Anish Arora, PhD student in the Department of Family Medicine, is among the latest cohort of Vanier Canada Scholars. The award is Canada’s most prestigious for doctoral students. Vanier Scholars demonstrate leadership skills and a high standard of scholarly achievement in graduate studies in the social sciences and/or humanities, natural sciences and/or engineering and health. Anish completed his bachelor’s degree in Honours Biology with a minor in Psychology at McMaster University. In 2017, he joined McGill’s Department of Family Medicine to complete a MSc in the Medical Education Concentration before deciding to pursue a PhD, also in the Department. The focus of his PhD work, supervised by Dr. Bertrand Lebouché, is on improving the care trajectory of migrant populations living with HIV in Montréal and across Canada through engaging patients and stakeholders in his research. Aside from his research, Anish volunteers with adolescents in the Cotes-des-Neiges community in an effort to foster their critical and creative thinking, as well as their passion for engaging in frequent service projects to improve their community.
“When I was initially looking for a graduate program to pursue my MSc, I was searching for an innovative department that would train me to be a strong primary care researcher, through both the courses I take and the research I conduct,” shares Anish. “The Department of Family Medicine at McGill University was the ideal place for me. I noticed right off the bat that this program had courses in various methodologies and approaches, including mixed methods and participatory research – both of which have become central to my PhD research.” His MSc, supervised by Dr. Charo Rodriguez and Dr. Tibor Schuster, focused on understanding how the concept of usability has been conceptualized and applied across blended learning programs in health professions education.
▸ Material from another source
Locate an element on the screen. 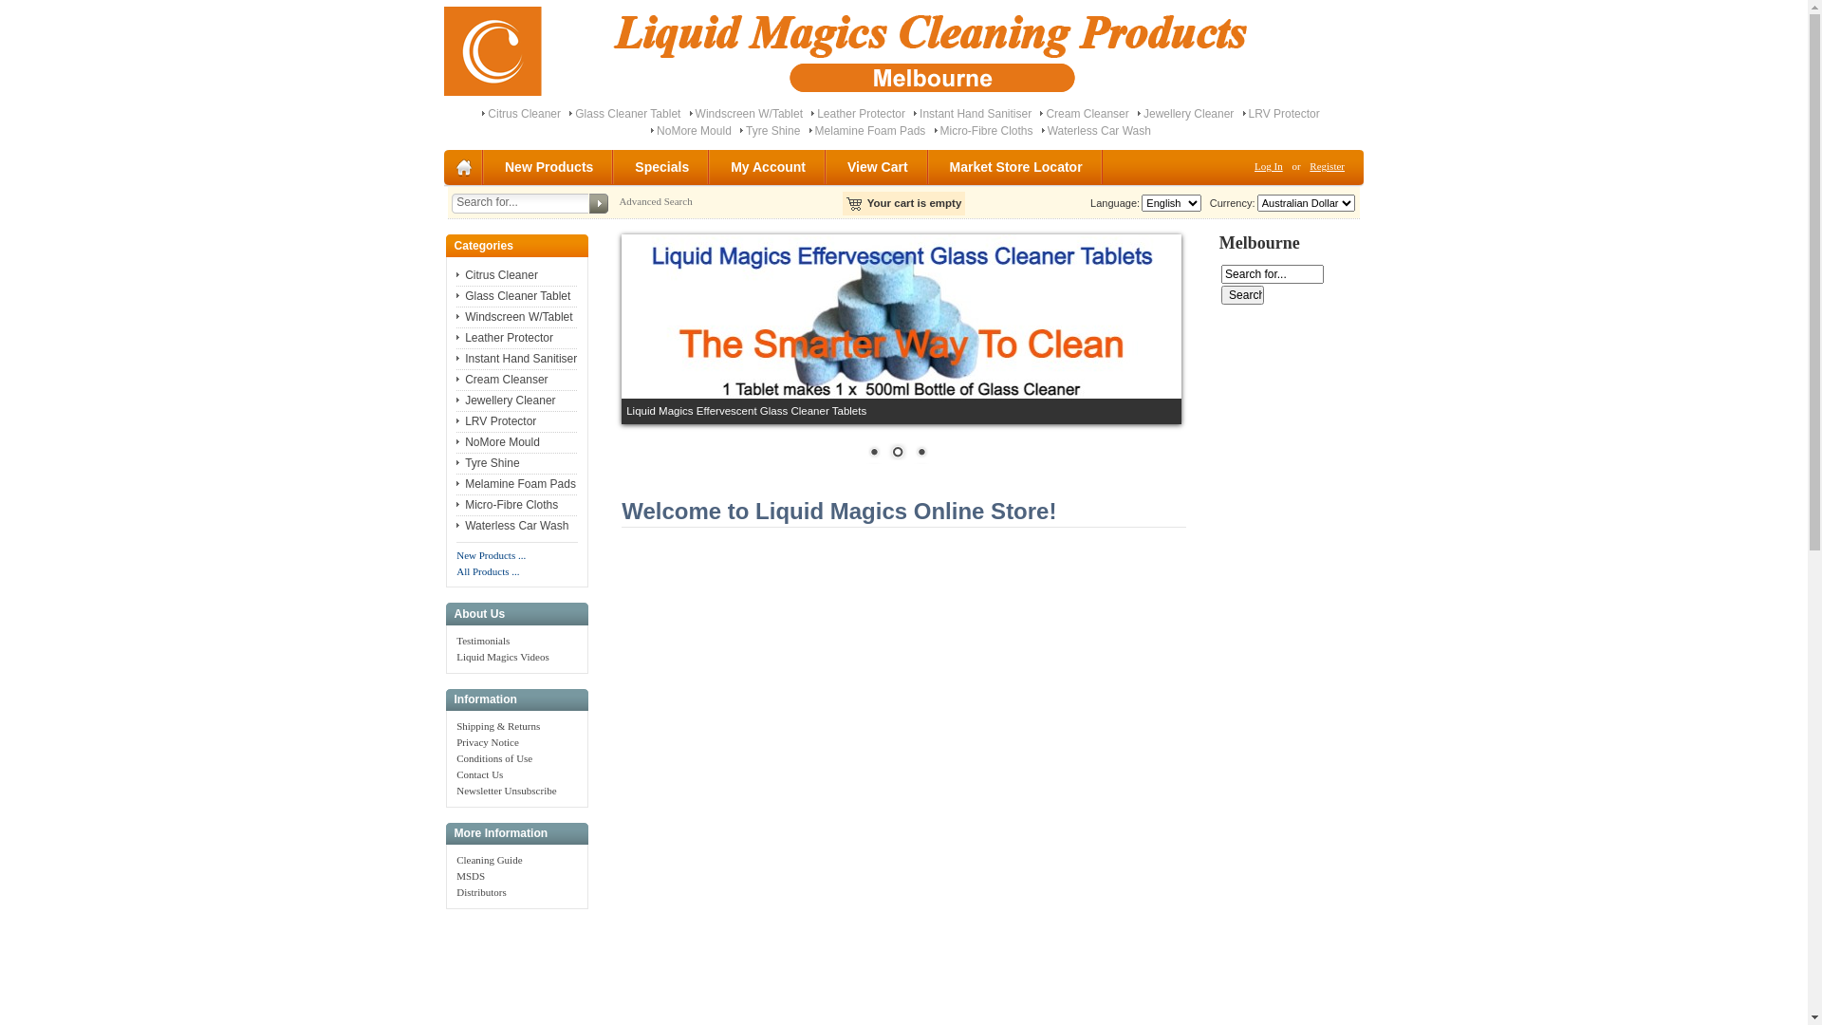 The height and width of the screenshot is (1025, 1822). 'Distributors' is located at coordinates (456, 892).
Anish conducted a large-scale scoping review which elucidated the disparity that exists in this field with respect to definitions of evaluative terminology, connotations of the words, and methods of evaluating these programs. This project has now led to a research program that Anish continues to work on in parallel to his PhD.
As part of his doctoral work, Anish is working with a large team of clinicians, academics, patients, and even a few community organizations to improve the care that migrant people living with HIV receive at a major healthcare centre in Montreal. As they move towards more technology-centred models of care, they need to ensure that these models reflect the resources that vulnerable and marginalized patients have access too, as well as their needs and concerns. “What inspired me to pursue a PhD is my passion for research and desire to advance healthcare and educational systems in Canada and around the world via evidence-informed strategies and innovative technologies,” says Anish. “I am super interested in trying to understand how we can make this world more just and prosperous for all. At the forefront of my motivation is this belief that everyone should have access to healthcare and education regardless of where they came from, their socio-economic status, their creed, or their gender.”
While studying for his MSc, Anish received a Canada Graduate Scholarship from the Social Sciences and Humanities Research Council. He was also awarded a Doctoral Training Fellowship from the Fonds de la Recherche en Santé du Québec in partnership with the Québec Strategy for Patient-Oriented Research Support Unit for his PhD studies. In addition to these awards, Anish recently received the prestigious Vanier Canada Graduate Scholarship Award. “My initial reaction was sheer gratitude. This award could not have been achieved without the immense support I received from my supervisor, mentors, research team, and most importantly my family,” says Anish. “The countless words of encouragement, the numerous reviews of my application drafts, and much more fed into this award. This recognition really does mean the world to me. This award allows me to continue walking down the path towards my dream of leading evidence-informed change and systems-level innovation across healthcare and educational systems, while also being able to support my family.”